Why I #critlib

In response to the questions posted by Kevin Seeber for tonight’s #critlib chat:

Why are you a critical librarian?

After two years as an academic librarian (and side gigs and internships in school, public, museum, and music libraries), I still see myself as an aspiring critical librarian. I see #critlib broadly in terms of critical pedagogy, and my positions at small universities have involved more reference than instruction. Though I’m not in the closet, if I don’t see the scope to practice something, I only lay claim to its definition “at heart”.

In my first career in museums, I practiced advocating for visitors, creating opportunities for individual and group reflection on the work, using nonviolent communication techniques to let my colleagues know I took their ideas seriously, and asking a lot of questions.

Why do you identify with these ideas?

I haven’t latched onto critical theory per se. My sweetheart is fully immersed in it, and my eyes glaze over at most of his references. My thinking on social justice is informed by a lifetime of Quaker faith and practice, and periodic deep dives into reading things I’ve long thought I should. #fergusonsyllabus guided my recreational reading for many months.

My first master’s degree in Museum Education steeped me in learning theories: Vygotsky, Dewey, Csikszentmihalyi, and Gardner leap to mind. The writings that inspired me most in library school were by S. R. Ranganathan, Sandy Berman, Jim Elmborg, the Working Together Project in Canada, Char Booth, Mandy Henk and other bloggers from the libraries of the Occupy movement.

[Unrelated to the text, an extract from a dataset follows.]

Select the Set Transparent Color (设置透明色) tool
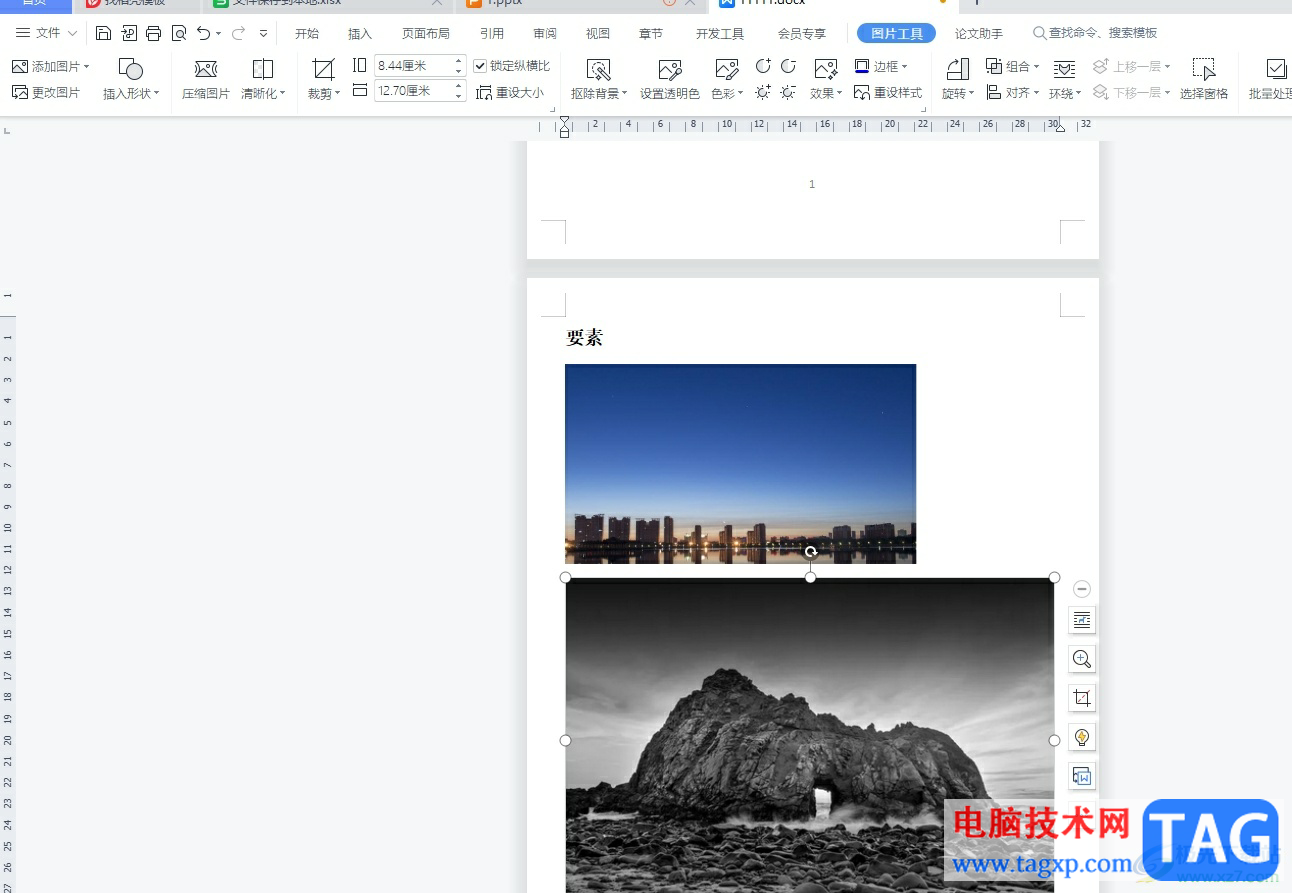1292x893 pixels. pyautogui.click(x=669, y=79)
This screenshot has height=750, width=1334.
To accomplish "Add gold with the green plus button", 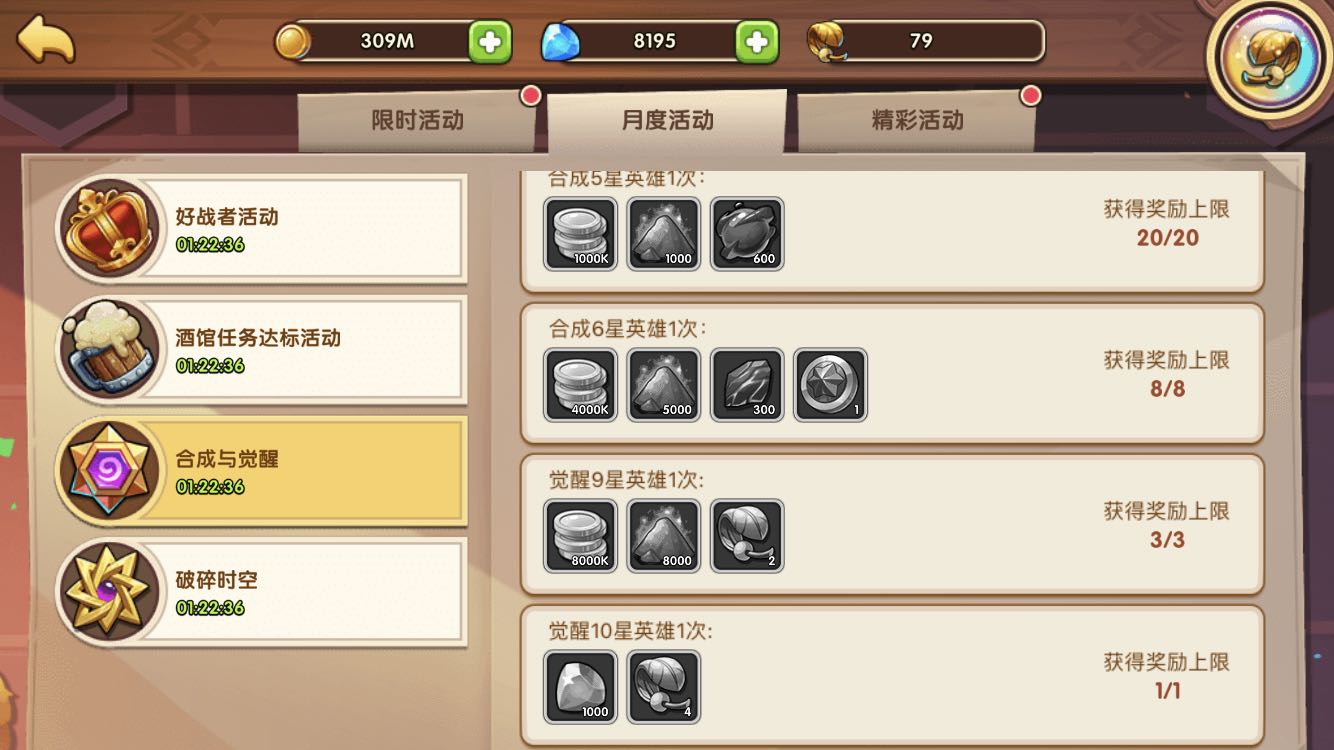I will point(490,41).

Why do you participate in these chats?

They give me a sense of community, whether or not I can travel to conferences. (Free professional development!) Most of the time, they’re about issues I care about, that I’ve studied or witnessed or worked on in libraries or museums. They give me a place to develop a voice on social media, to weigh what I’m willing to say out loud, to notice what others amplify or challenge. In the speed of a one-hour chat, it seems to me that it is the ideas that matter, whether they come from people with tenure or publications, from students on Twitter for the first time, or from a career-shifter like me.

I miss my past involvement in the museum field, giving papers at conferences and serving on boards and committees. I get to do some of that as a volunteer with Quaker education and youth programs. I’m still finding my way in the library field, and #critlib feels like a welcoming door, being held open by good colleagues who work in a spirit that matters to me.

Sestina Challenge and Open-Ended Prompts

I have a fondness for creating within forms, having a pattern or structure to fill in as I choose, something that forces me to examine the harmonies in those choices as ideas or shapes or colors line up.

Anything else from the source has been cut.